Lionel Andrés Messi Cuccittini nació el 24 de junio de 1987 en el hospital italiano Garibaldi de la ciudad de Rosario, provincia de Santa Fe, Argentina. No lo anunciaron los profetas, aunque quizá debieron. No había pastores en la clínica. No se presentaron Juan Carlos, Elizabeth Windsor y Diego Maradona a llevarle regalos caros a la madre. No hubo –que se sepa– ángeles en el paritorio cantando aleluyas. Fue un nacimiento común y corriente. El niño pesó tres kilos y 600 gramos, y fue el tercero de los cuatro hijos que tendrían Jorge Horacio Messi, empleado en una siderúrgica, y su esposa, Celia María Cuccittini, que trabajaba en una empresa de bobinas y limpiaba casas para aumentar ingresos. La familia del padre procedía del pueblo de Recanati, cerca de Ancona, en la costa del Adriático italiano. La de la madre también llegó de Italia, de San Severino Marche (unos kilómetros hacia el oeste del otro pueblo), pero escrito Coccettini.
Era una familia, según puede verse, humilde, como todas en aquel barrio popular rosarino que se llama General San Martín. El pequeño Leo aprendió sus primeras letras en la escuela nº 66 General Las Heras. Sus maestras de entonces lo recuerdan como un chico dulce, tímido, con mirada angelical; pero sus vecinos no olvidan la manía que tenía Leo de lanzar pelotazo tras pelotazo a la puerta de su vivienda, como si fuese una portería de fútbol… a la hora de la siesta. Sus amigos lo llamaban, ya de niño, Pulguita o Piqui. Era pequeño, incluso para su edad.

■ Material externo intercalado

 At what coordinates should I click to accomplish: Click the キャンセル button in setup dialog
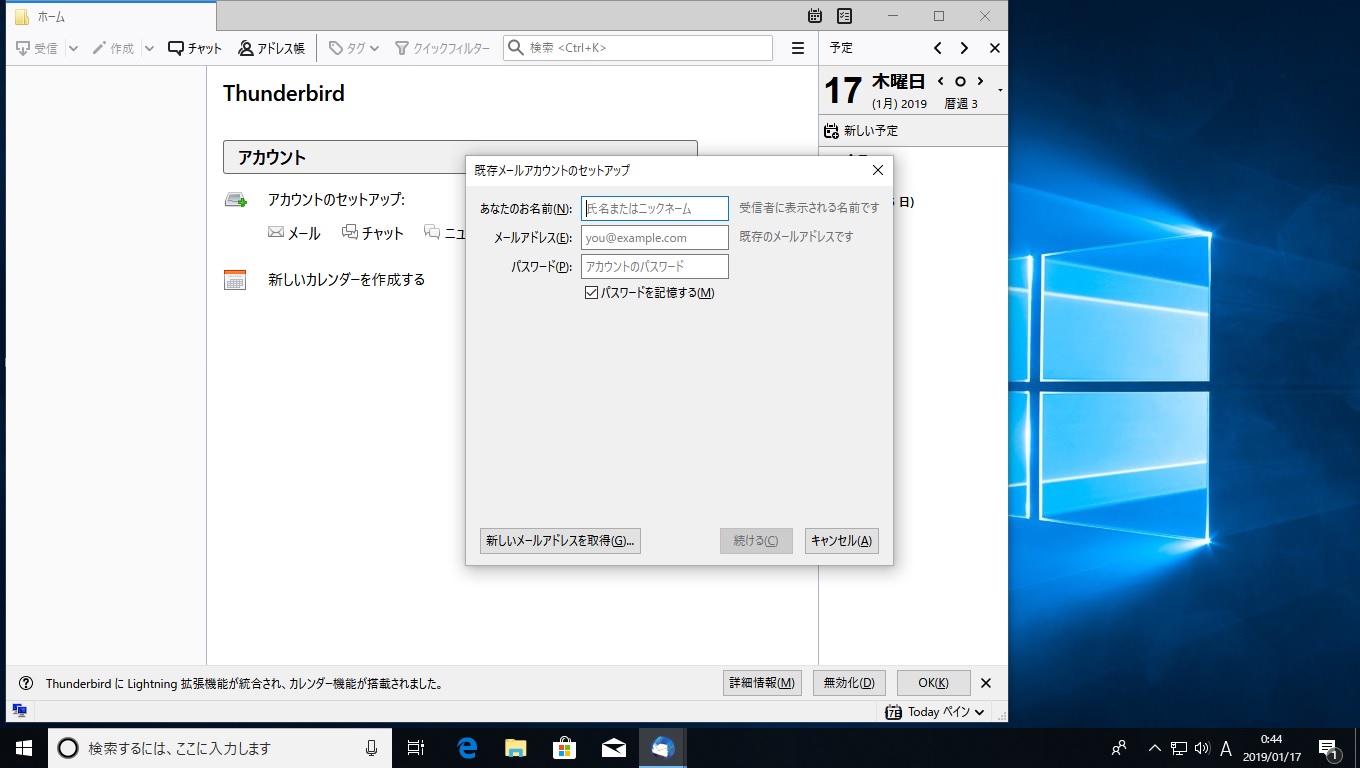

Un personaje fundamental en la vida de Leo fue su abuela materna, Celia. No es fácil saber qué conocimientos futbolísticos tenía aquella mujer, pero ella fue quien lo animó a dedicarse a la pelota, quien le regaló su primer balón y quien le pidió a Salvador Aparicio, entrenador del Grandoli (grupito de barrio que jugaba en una cancha de tierra), que pusiera al nene en el equipo si faltaba alguien. La respuesta de Aparicio, “don Apa”, fue inolvidable: “Está bien, pero lo pongo cerca de la raya; así, cuando llore, lo saca usted solita”. Hoy es el día en que Leo Messi celebra cada gol que marca señalando al cielo. A su abuela.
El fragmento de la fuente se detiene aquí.